Friday, October 15, 2010

69 days 8 hours underground - Such a big deal!

The Chilean miners were trapped nearly underground for 69 days 8 hours. To quote a Newsweek online article.
To be sure, some of the potential problems for the men have easy fixes: a 3.19-inch-wide supply line provides them with food, water, and nutritional supplements such as vitamin D, which can replace the nutrients they are not getting from sunlight. But the physical and psychological toll of the darkness is harder to combat.
I do not dispute the horrific nature of being trapped underground in total darkness for any period of time, let alone more than two months. It's terrible. But these guys had a lifeline. They had food and communication with the outside world, and knew that their loved ones were anxiously hovering above.They had hope, and lots of it. They got organized. They were amazing.
And they were foresighted. They pledged to share equally in any and all profits from their ordeal. They realized with was coming.  Movies, books, trips, cash awards. Their entrapment could be the best thing that happened to these guys for surviving a compelling drama.
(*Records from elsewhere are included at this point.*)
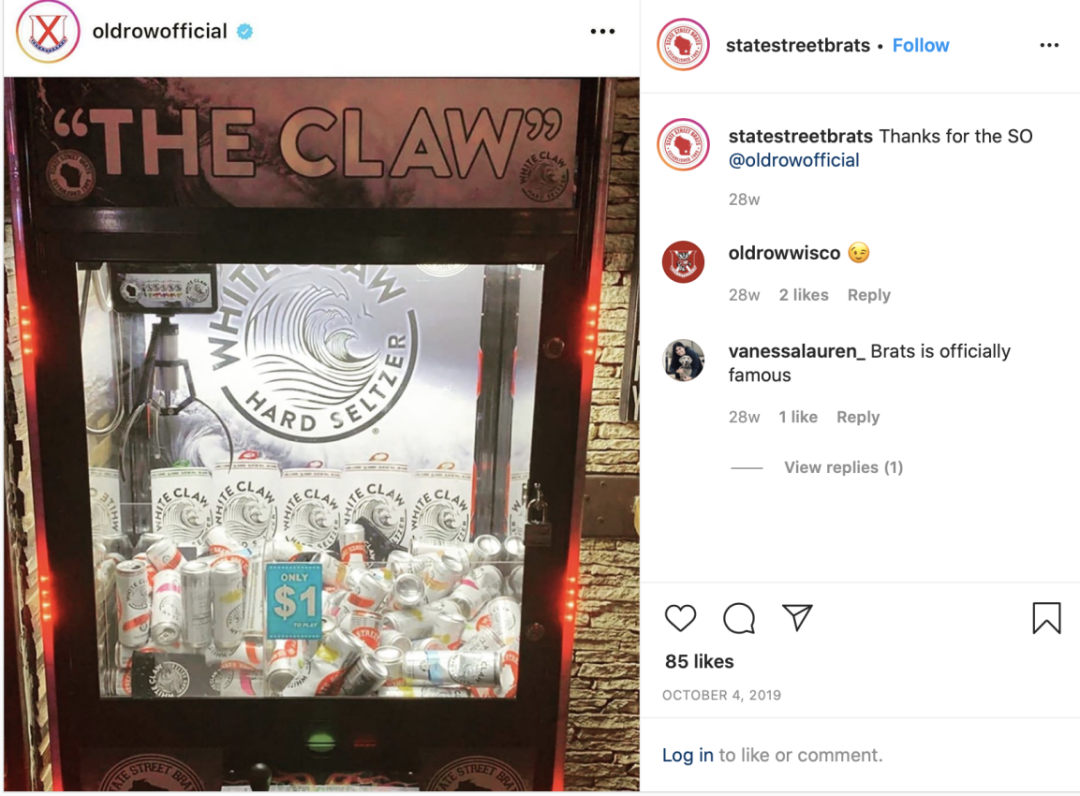
Task: Open more options on oldrowofficial post
Action: pos(603,31)
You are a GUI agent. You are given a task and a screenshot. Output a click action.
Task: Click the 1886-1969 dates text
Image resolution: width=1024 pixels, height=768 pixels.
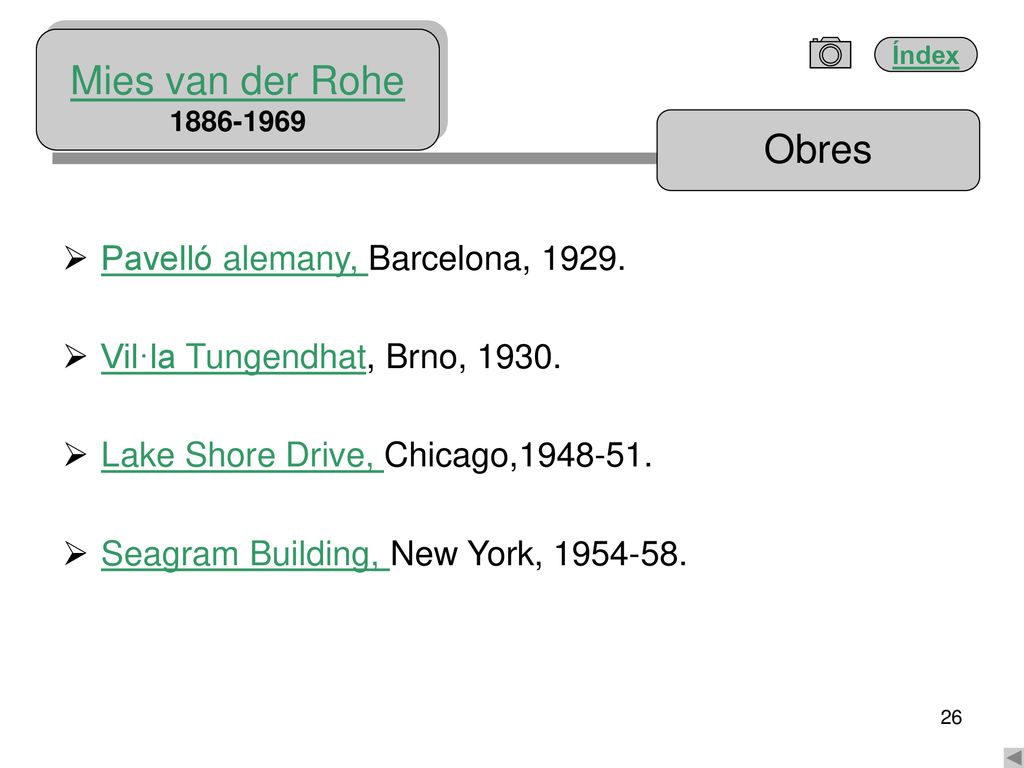click(x=238, y=121)
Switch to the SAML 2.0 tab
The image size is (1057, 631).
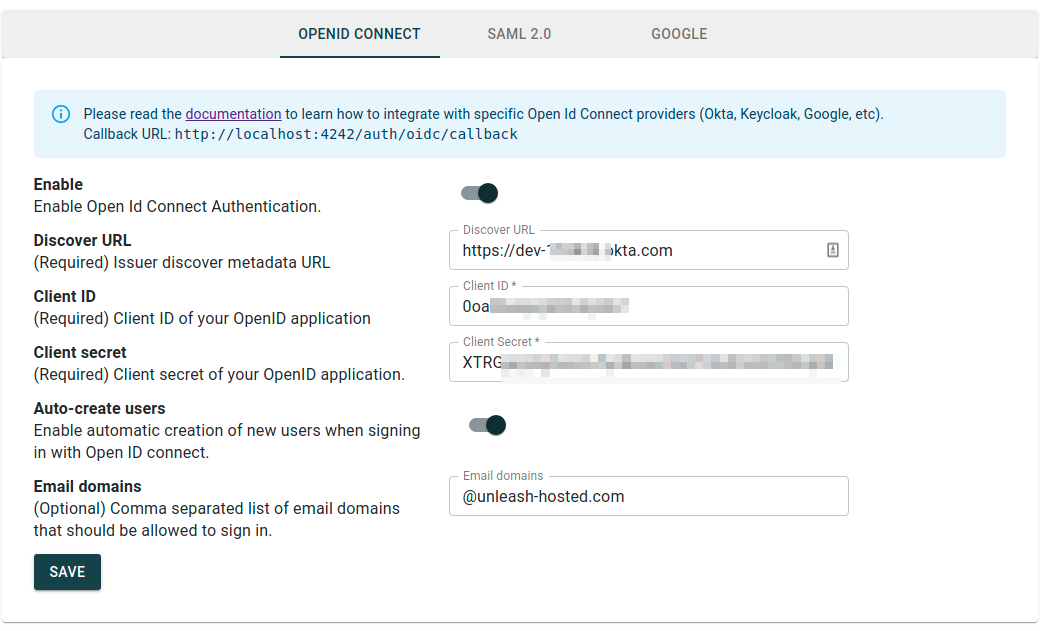coord(519,34)
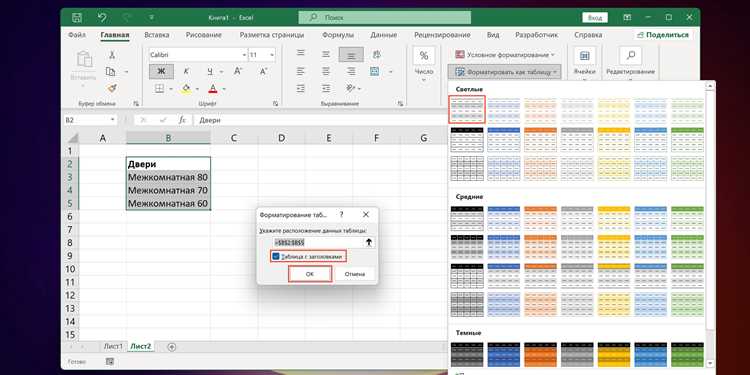Click the table range input field
The height and width of the screenshot is (375, 750).
coord(318,243)
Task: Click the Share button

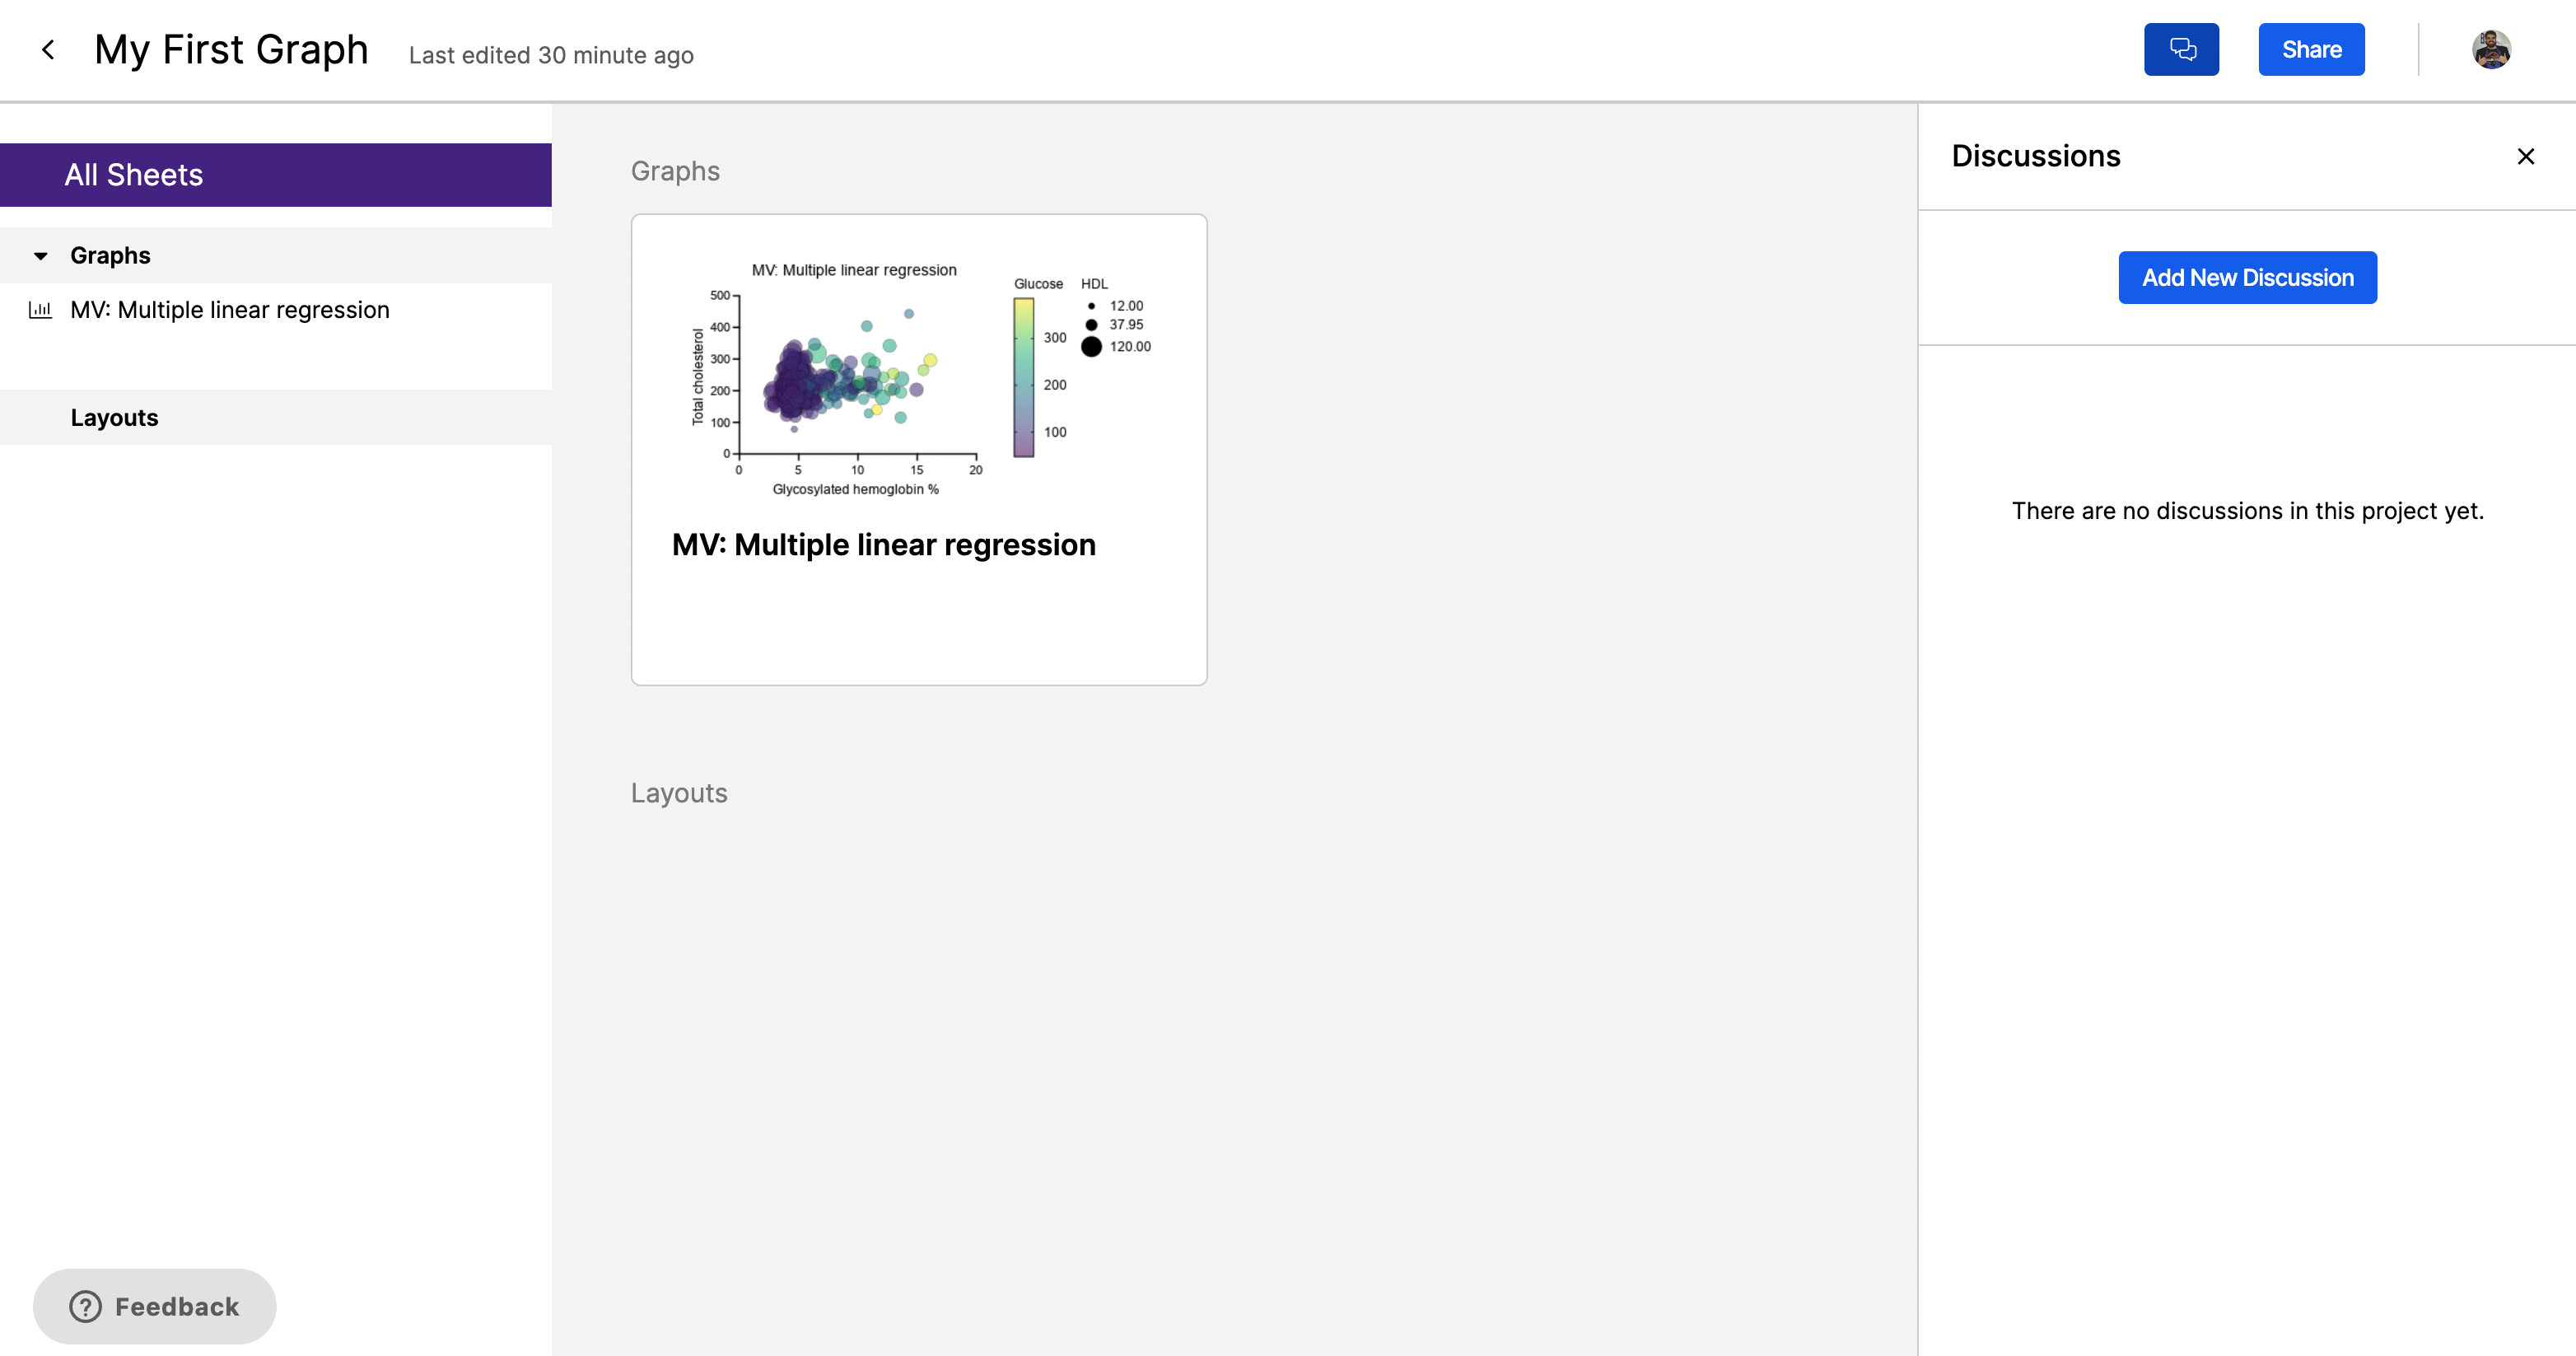Action: [2311, 50]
The media attention? You've seen it non stop. This could-have-been-tragedy became prime-media material because up until the last guy was on-top, one of them could have died in the claustrophobic tube in which they journeyed to the earth's crust, and we would have seen the resulting dead body on live television. It was comparable to when Baby Jessica (1987?) was trapped in the well and international media was brought to its knees in gratitude for a riveting story about which thousands of outlets reported second-by-second.

We all love a good story and we really want the best results, but just like in car races, we would not be averse to carnage, much as we might deny it.

Speaking of carnage, I don't have any pictures, but kids die anonymously every day because they don't have enough to eat, or can't get enough to eat because of cleft palates, or contract preventable diseases such as polio, malaria, or simple dehydration because of diarrhea. Few people pay attention, and the media is mostly absent. It's difficult to connect with these kids because we don't see their faces, except in those compelling ads about cleft palates, and there are so many of them!  I'm not even bringing in the multitudes of suffering adults. To have all these buried-alive miners was just an amazing gift to the media! It was so so easy. It's much harder focusing on silent and mostly invisible suffering.

I'm just going to draw attention to one kid, one rescue. I have her photo but I don't have her permission. So trust me, this is a real story. There was once an Indian baby left at an Indian orphanage when she was just days old because she was disabled.  Her young mother lived on the streets and couldn't possibly cope. So she gave her up.

This little girl wasn't in imminent danger of dying, but of living a low-level existence pretty much without hope. She'd have to leave the orphanage at some point, and then what? Live on the streets as a beggar? Probably. She has cerebral palsy. At the time we (her adoptive mother's friends) were brought into this small drama, she was two years old. She lived mostly in her crib vying with others in the crowded orphanage for a scrap of attention.

Her adoptive mother, a Stanford grad attorney and person of magnificent sensibilities and pretty-much-ignored disabilities, had toured India solo and saw the kids on the streets and in the orphanages and decided she wanted to help. Help just one. As a single person, she applied to adopt  a child with disabilities. Her family's cautionary warnings were shoved aside in favor of her heart's leading. It took two wrenching years. But finally she ended up with this child, by then more than four years old, although her weight was more like she was two, and she couldn't even begin to walk. Her little feet were curled under and her toes were clenched. She spoke not a word of English.

She howled for the first few days she was in her new home in Portland, Oregon. Now it's nearly two years later. She's had surgeries and therapy and walks! Well, she hurtles. But she navigates one way or another and speaks perfect English, and she has a future. Her education is assured. Health care is not an issue. This is a child who was spared from dragging herself around Indian streets in a life of begging. She has a loving extended family. I hope one day she will recognize this.

This hasn't been easy for the adoptive mom or her family, which has been incredibly supportive.
But back to those Chilean miners. Thank God they're safe, and thanks to the amazing technology and will that brought them to safety.

But let's not forget other rescues, those quiet but Herculean efforts which require incredible courage and strength and get little, if any, recognition. I'm pretty sure that if someday this little girl looks at her adoptive mom and says, Thank you, Mom. I love you, it will be better than all the media deals accruing to the miners.